While every digital humanist may not use topic modeling to the extent that Mimno and Jockers do, it is fair to say that, in the future, almost all scholars will be using commercial databases to access documents and that that access will come with some version of  text analysis. But what do search and text analysis mean in commercial databases? And how should they be described? In relation to keyword searching in proprietary databases, the historian Caleb McDaniel has pointed out that historians do not have codified practices for the use and citation of databases of primary materials. He says that to correctly evaluate proprietary databases scholars should know whether the databases are created by OCR, what the default search conventions are, if the databases use fuzzy hits, when they are updated and other issues. At this time, much of the information about how they are constructed is occluded in commercial databases. McDaniel recommends the creation of an “online repository” of information about commercial databases and also suggests that historians develop a stylesheet for database citation practices.

Why is this lack of information about the mechanisms of commercial databases important? Because, as Bailey says, the arrangement of digital objects in archives (and databases) is automated, algorithmic, and batch processed. Yet, as historian Ben Schmidt has noted,  “database design constrains the ways historians can use digital sources” and  “proprietary databases “force” “syntax” on searches. Since database search results are contingent upon database structures, if scholars are making claims related to the frequency of search terms, at a minimum, they must understand those structures to reckon with the arguments that might be raised against their conclusions based on methodology.
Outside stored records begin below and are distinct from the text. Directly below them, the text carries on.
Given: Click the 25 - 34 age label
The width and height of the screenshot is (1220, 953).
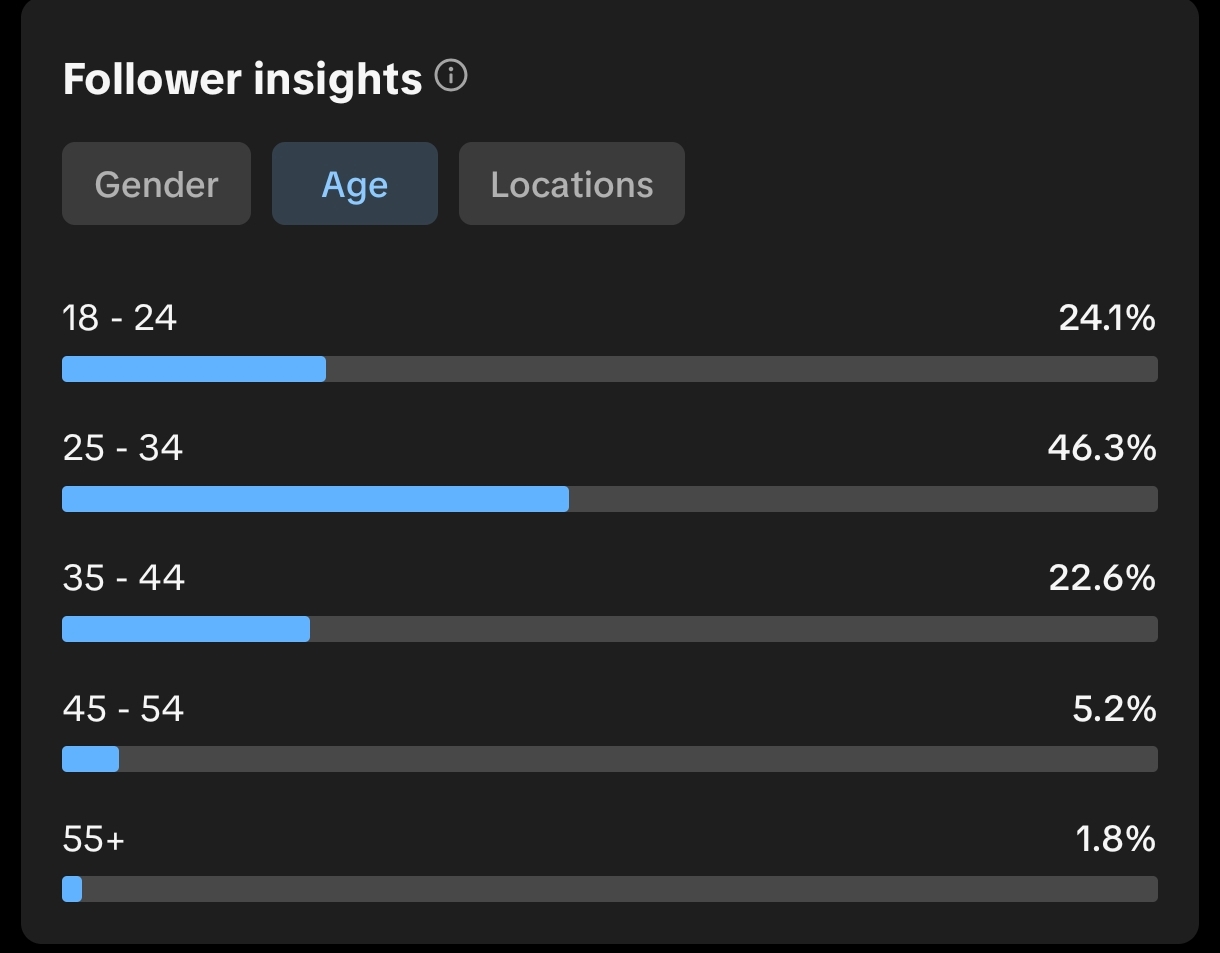Looking at the screenshot, I should pos(122,448).
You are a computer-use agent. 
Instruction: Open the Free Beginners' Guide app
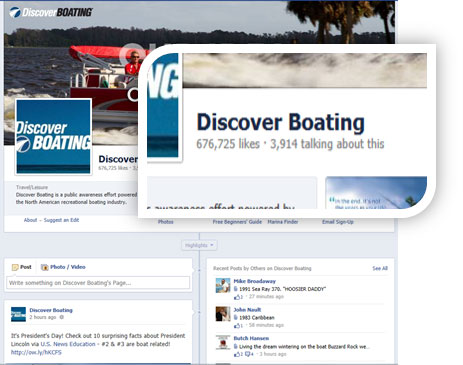237,222
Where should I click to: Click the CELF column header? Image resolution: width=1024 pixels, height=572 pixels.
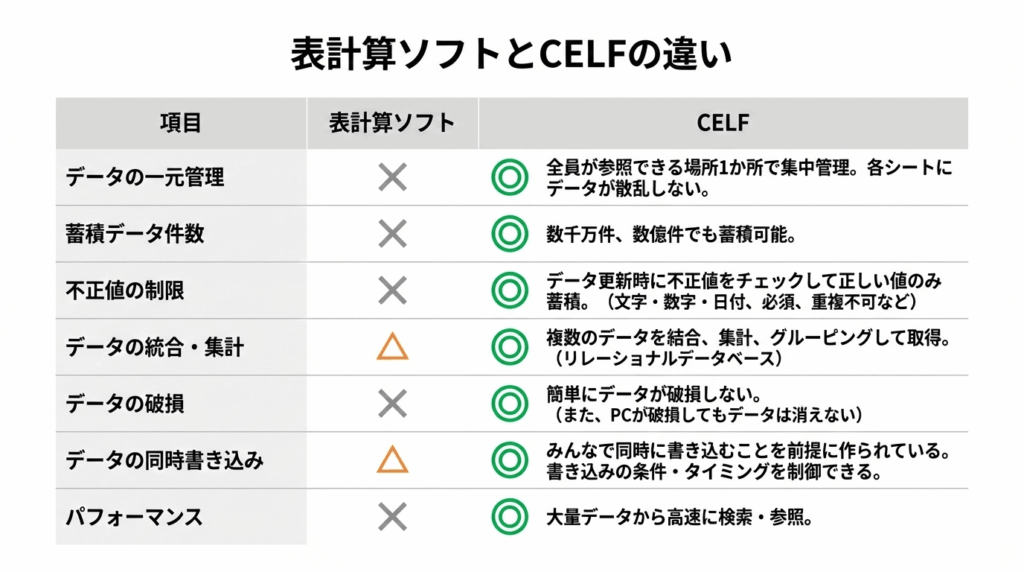tap(722, 123)
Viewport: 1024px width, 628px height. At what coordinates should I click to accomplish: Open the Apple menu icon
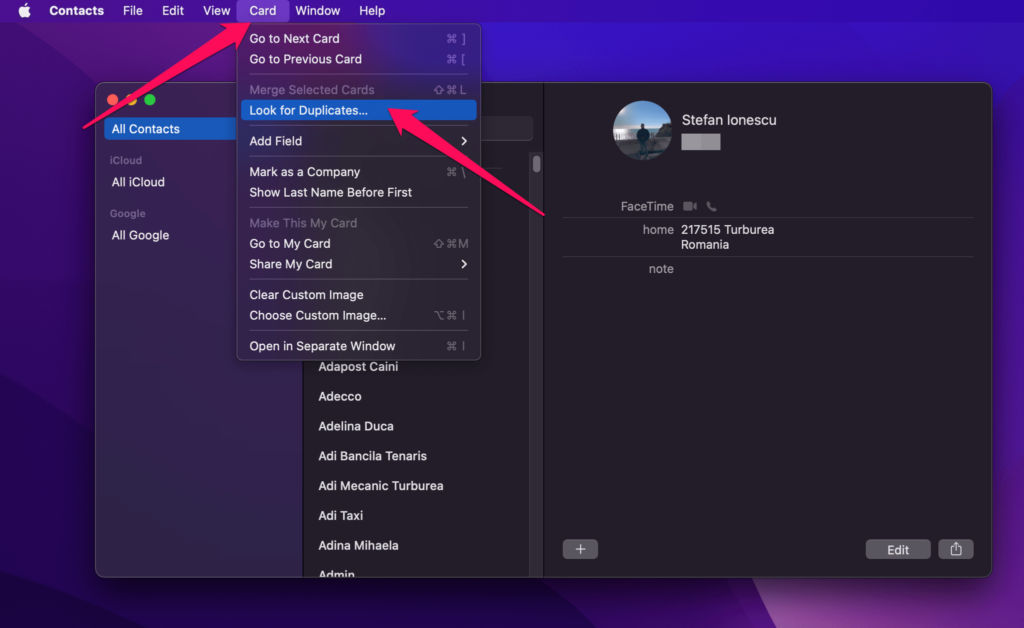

I recently attended a presentation about a commercial database company’s venture into what I call “text mining lite.” What I learned has only bolstered my ideas about the importance of understanding the practices of proprietary database publishing and the necessity of scholars having access to that information. The company, Gale, one of the larger database publishers, seems to be courting the digital humanities community (or at least their idea of the digital humanities community). Gale is combining access to multiple databases of primary eighteenth and nineteenth century sources through an interface called Artemis which allows the creation of “term clusters.” These are clusters of words and phrases that occur a statistically relevant number of times within the user’s search results. One of the crucial things to know about the algorithms used is that Artemis term clusters are based on the first 100 words of the first 100 search results per content type. In practice, for search results that might include monographs, manuscripts and newspapers as types, this means that the algorithm runs only within the first one hundred words of the first one hundred monographs, the first one hundred words of the first one hundred manuscripts, and the first one hundred words of the first one hundred newspaper articles. [I will describe Artemis at more length in Part Two of this blog post.] Clearly, any conclusions drawn by scholars and others using term clusters in Artemis should include information about the construction of the database and the limitations of the search mechanisms and text analysis tools.
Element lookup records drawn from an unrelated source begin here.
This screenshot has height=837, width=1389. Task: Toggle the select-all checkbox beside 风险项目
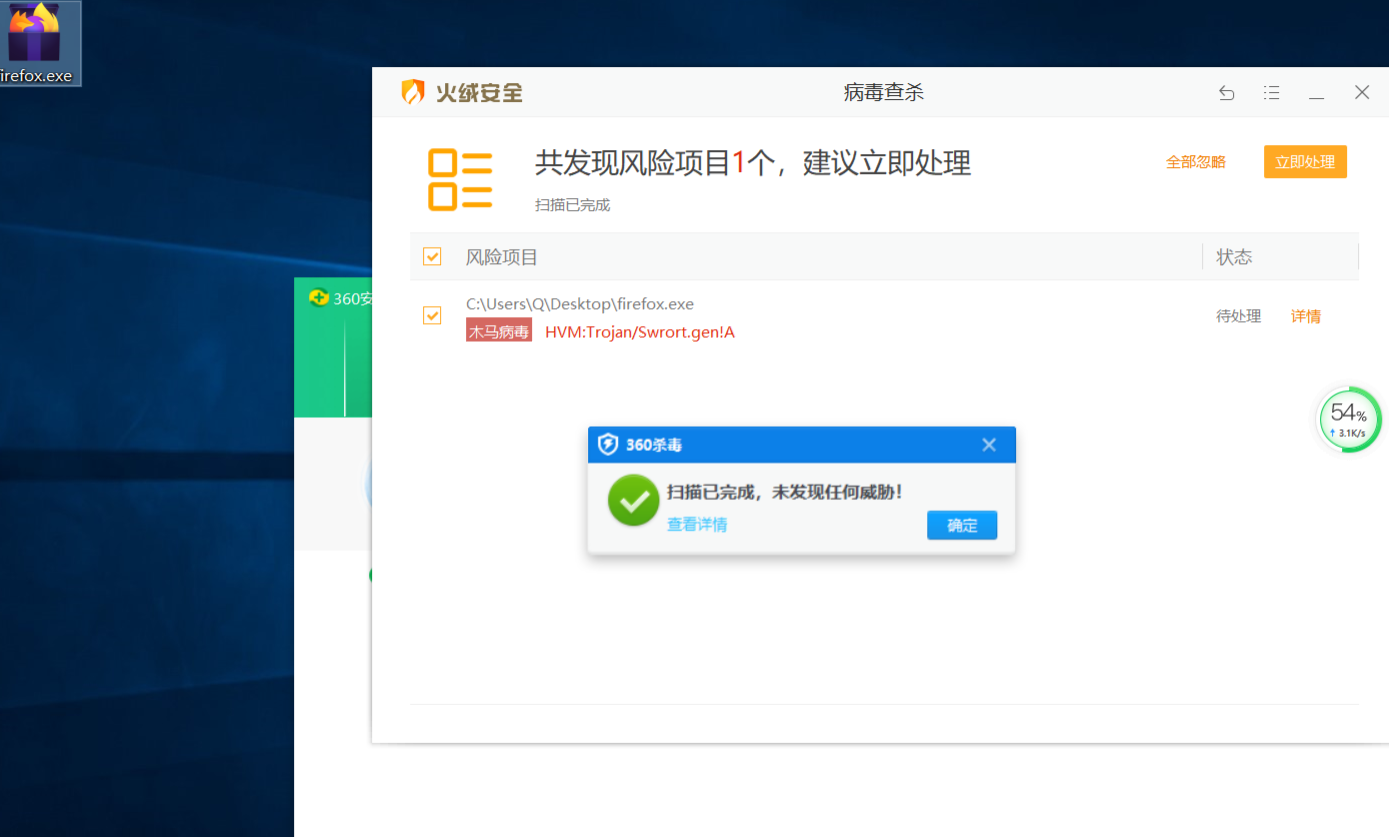(431, 256)
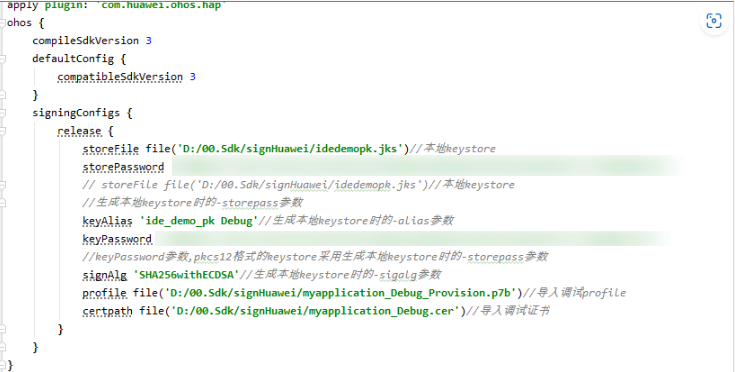735x372 pixels.
Task: Collapse the ohos block fold marker
Action: pos(2,23)
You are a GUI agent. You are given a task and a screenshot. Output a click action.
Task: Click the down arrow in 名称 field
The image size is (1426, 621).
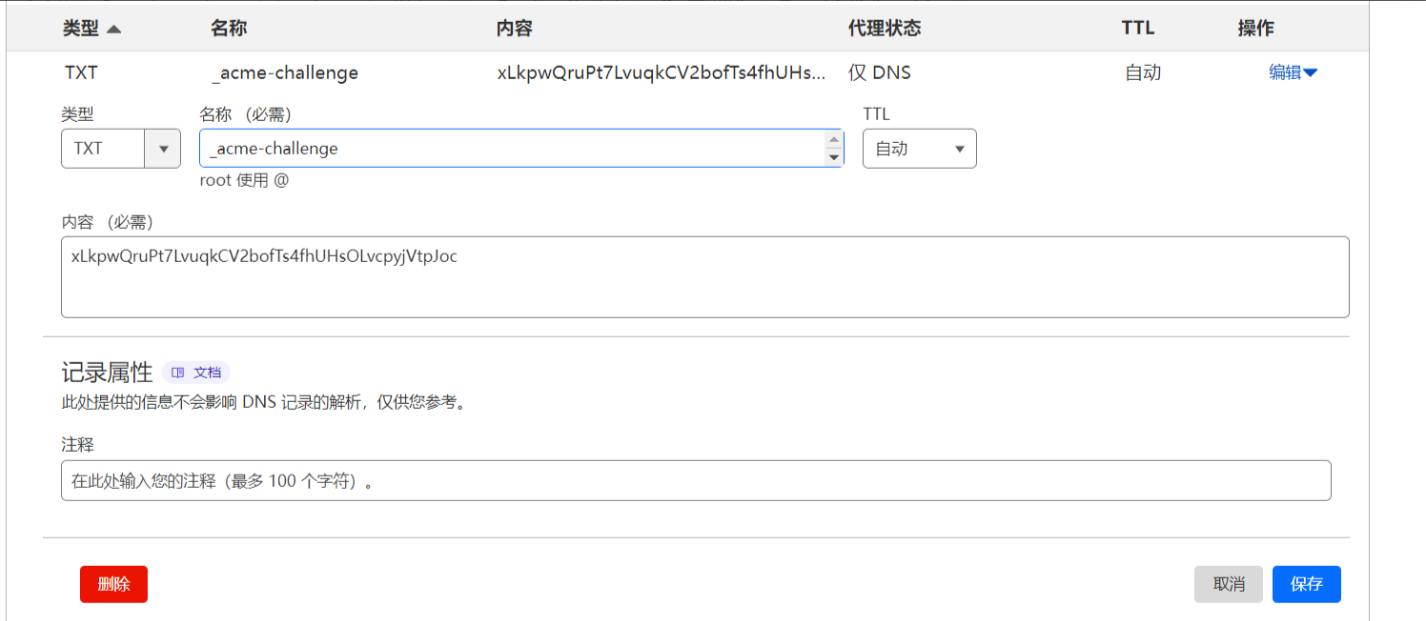[x=833, y=157]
As a final project for the Digital Praxis Seminar, I am thinking about writing a grant proposal for the planning stages of a project that would consider possible means of gathering and making available information about the practices of commercial database publishers. I would appreciate any thoughts or comments people have about this.
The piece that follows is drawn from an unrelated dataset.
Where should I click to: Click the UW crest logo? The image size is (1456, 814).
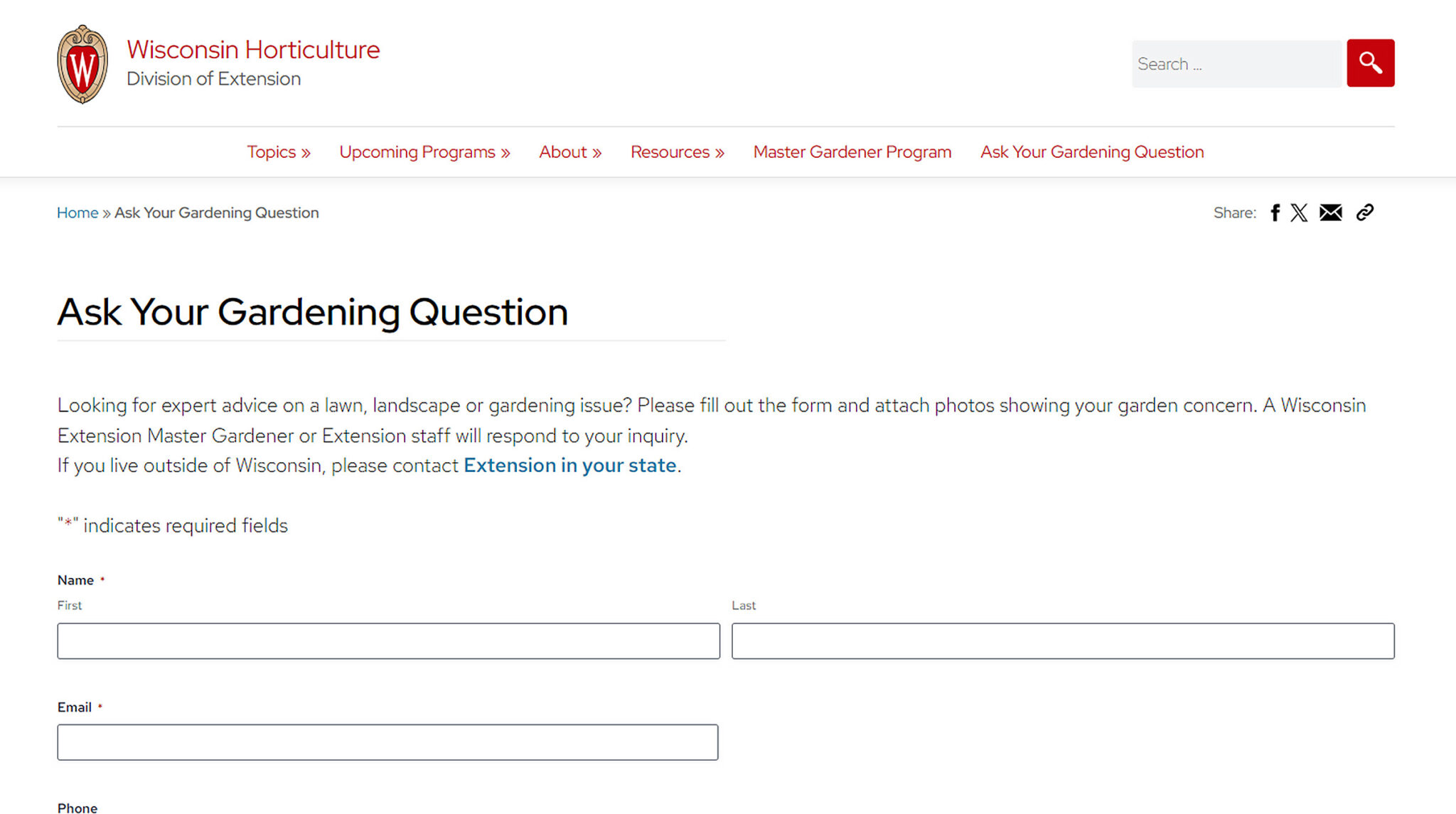[82, 65]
* The title is taken from The Hermeneutics of Data and Historical Writing by Fred Gibbs and Trevor Owens. “As it becomes easier and easier for historians to explore and play with data it becomes essential for us to reflect on how we should incorporate this as part of our research and writing practices. Is there a better way than to simply provide the raw data and an explanation of how to witness the same phenomenon? Is this the twenty-first century footnote?”